Marcas românticas de Frei Luís de Sousa

  • A peça não possui unidade de tempo nem unidade de lugar, embora o grande espaço continue a ser o mesmo: Almada.
  • O nacionalismo / patriotismo:
  • de Maria, visível na sua resistência aos governadores castelhanos, o que traduz outro traço romântico: a ânsia de liberdade;
  • o assunto é nacional, eivado de messianismo, que constituía uma força de reação contra o domínio dos espanhóis; uma reação do povo português ao domínio filipino.
  • A linguagem, plena de exclamações, interrogações, reticências, frases curtas, procurando adequá-la ao íntimo, ao estado de espírito das personagens.
  • Caracterização de Maria:
               - a mulher-anjo;
               - os ideais de liberdade;
               - a exaltação de valores de feição popular;
               - a atração pelo mistério;
               - a intuição;
               - a tuberculose, a doença dos românticos.
  • As crenças: os agouros, as superstições, os sonhos, as visões de D. Madalena, Telmo e Maria (cenas II a IV do ato I).
  • O mito do escritor romântico: martirizado, sofredor, solitário, marcado pelo Destino, refugia-se no convento, que lhe proporciona o isolamento indispensável à escrita.
  • A crença no sebastianismo: logo no início (I, 2), D. Madalena afirma a Telmo: "... mas as tuas palavras misteriosas, as tuas alusões frequentes a esse desgraçado rei D. Sebastião, que o seu mais desgraçado povo ainda não quis acreditar que morresse, por quem ainda espera em sua leal incredulidade!". O sebastianismo, representado por Telmo e Maria, reside na crença no regresso do rei D. Sebastião, que conduzirá a uma época de brilho para Portugal e ao início de uma nova era mundial do direito e da grandeza, que será a última no plano da salvação dos homens.
  • A religiosidade: além das constantes referências ao cristianismo e ao culto, a religião surge como refúgio e consolação para o sofrimento trágico, para as almas atormentadas pelo pecado (tomada de hábito de D. Madalena e de Manuel de Sousa).

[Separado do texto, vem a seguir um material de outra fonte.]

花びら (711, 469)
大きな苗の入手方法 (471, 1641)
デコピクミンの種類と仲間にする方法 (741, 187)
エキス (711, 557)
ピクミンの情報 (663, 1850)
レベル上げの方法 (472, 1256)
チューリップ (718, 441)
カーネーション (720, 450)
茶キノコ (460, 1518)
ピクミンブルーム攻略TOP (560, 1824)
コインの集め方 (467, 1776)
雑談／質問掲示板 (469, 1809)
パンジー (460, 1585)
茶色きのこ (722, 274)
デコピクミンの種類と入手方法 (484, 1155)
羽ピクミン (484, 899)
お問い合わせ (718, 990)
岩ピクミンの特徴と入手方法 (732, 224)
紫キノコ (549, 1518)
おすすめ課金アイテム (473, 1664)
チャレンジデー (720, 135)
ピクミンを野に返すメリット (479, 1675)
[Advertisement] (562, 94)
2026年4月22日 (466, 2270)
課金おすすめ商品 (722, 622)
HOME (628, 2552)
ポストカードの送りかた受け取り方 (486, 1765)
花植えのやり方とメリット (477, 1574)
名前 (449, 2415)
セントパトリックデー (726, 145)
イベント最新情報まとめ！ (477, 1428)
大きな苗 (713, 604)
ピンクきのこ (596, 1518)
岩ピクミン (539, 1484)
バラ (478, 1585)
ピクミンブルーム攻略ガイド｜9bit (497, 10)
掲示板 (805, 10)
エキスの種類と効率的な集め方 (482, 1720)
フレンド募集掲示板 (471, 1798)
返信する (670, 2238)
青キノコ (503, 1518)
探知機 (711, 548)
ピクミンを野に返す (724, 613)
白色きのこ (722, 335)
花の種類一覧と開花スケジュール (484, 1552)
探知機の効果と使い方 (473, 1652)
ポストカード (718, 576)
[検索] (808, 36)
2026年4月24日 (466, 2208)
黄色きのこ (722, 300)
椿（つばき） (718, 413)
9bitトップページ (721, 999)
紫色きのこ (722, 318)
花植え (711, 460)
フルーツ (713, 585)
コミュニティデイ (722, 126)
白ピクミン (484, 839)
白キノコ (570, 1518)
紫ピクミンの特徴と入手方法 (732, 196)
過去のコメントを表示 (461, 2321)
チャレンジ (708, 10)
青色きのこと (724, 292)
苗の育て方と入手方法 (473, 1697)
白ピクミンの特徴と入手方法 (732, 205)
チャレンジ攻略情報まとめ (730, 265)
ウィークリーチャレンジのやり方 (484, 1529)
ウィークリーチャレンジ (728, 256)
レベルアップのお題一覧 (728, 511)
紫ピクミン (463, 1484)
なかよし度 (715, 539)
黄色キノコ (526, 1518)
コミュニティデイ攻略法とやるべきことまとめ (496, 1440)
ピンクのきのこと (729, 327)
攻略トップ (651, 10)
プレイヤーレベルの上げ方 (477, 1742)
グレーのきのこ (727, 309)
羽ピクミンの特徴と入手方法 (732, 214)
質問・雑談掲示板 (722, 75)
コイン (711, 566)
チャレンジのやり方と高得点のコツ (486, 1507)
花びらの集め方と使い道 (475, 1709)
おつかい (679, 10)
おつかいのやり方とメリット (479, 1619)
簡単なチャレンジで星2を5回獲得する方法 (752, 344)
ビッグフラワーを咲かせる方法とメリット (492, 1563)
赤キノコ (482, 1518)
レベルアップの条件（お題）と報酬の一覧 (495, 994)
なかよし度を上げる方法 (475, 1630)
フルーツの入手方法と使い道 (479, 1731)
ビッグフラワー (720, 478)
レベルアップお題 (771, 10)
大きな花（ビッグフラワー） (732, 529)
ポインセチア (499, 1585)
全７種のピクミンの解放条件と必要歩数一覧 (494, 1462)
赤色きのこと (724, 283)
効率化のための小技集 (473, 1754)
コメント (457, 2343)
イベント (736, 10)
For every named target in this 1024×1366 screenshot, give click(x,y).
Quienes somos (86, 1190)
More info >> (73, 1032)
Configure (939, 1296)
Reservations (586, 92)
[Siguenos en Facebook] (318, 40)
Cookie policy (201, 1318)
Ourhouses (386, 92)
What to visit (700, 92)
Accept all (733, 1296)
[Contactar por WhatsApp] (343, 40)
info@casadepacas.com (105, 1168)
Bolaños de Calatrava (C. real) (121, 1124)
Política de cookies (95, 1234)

O próprio conflito tem origem, em grande parte, na ética cristã.
  • A obra não possui cinco atos, como era de regra na tragédia clássica, mas somente três.
  • O tema da morte: a morte é um tema típico do Romantismo por ser a melhor solução para os conflitos (Maria morre fisicamente e os pais morrem espiritualmente, para o mundo). Por outro lado, a morte de uma personagem em cena (Maria) admite-se no Romantismo, mas não no Classicismo.
  • A apresentação formal da obra em prosa, porque "repugnava-lhe pôr na boca de Frei Luís de Sousa outro ritmo que não fosse o da elegante prosa portuguesa que ele, mais do que ninguém, deduziu com tanta harmonia e suavidade" (Memória ao Conservatório Real).
  • Algumas personagens, sobretudo Madalena e Maria, embora aristocráticas, são verdadeiras heroínas românticas pelo seu comportamento emocional (por exemplo, Maria é uma personagem romântica pela sua sensibilidade doentia e de imaginação aguçada pela tuberculose - sonhos, visões).
  • As crenças: agouros, superstições, visões e sonhos, bem evidentes em D. Madalena, Telmo e Maria.
  • O individualismo: acentuado pelo confronto entre o indivíduo e a sociedade, entre o código moral estabelecido e o desejo de ser feliz à margem desse mesmo código, entre a fidelidade a um passado que esmaga e o abandono a um presente que abre um sentido para a vida.
  • A linguagem e o estilo: a linguagem é adequada às circunstâncias e às personagens:
  • linguagem carregada de remorso e amor, inquietação e angústia (reticências) em D. Madalena;
  • digna, respeitosa, sem deixar de ser familiar, em Telmo, e ainda paternalista, confessional, agoirenta;
  • carinhosa, familiar e respeitosa entre D. Madalena e Telmo;
  •  nobre e elegante, por vezes de tom didático, em Manuel de Sousa;
  •  agoirenta, fantasista e amorosa em Maria;
  •  confidencial, de tom religioso e moralizador, em Frei Jorge;
  •  fria e espectral, cheia de arrependimento, em D. João;
  • digna e culta, na generalidade, como convém a uma obra com caraterísticas de tragédia. 

Tempo da ação / diegese

     Apesar de, na primeira didascália que antecede o início do ato I, constar a referência à "... caprichosa elegância portuguesa dos princípios do século dezassete", a ação desenrola-se, efetivamente, em 1599, último ano do sécilo XVI. O próprio Garrett declarou, na Memória ao Conservatório Real, lida a 6 de maio de 1843, que os aspetos cronológicos não o preocuparam aquando da escrita da peça, pois considerou mais importante "o trabalho da imaginação", irreconciliável com os "algarismos das datas".
     Com efeito, a ação respeitante ao ato I inicia-se no dia 28 de Julho de 1599, no final da tarde de uma sexta-feira, e terminada na madrugada de 5 de agosto do mesmo ano.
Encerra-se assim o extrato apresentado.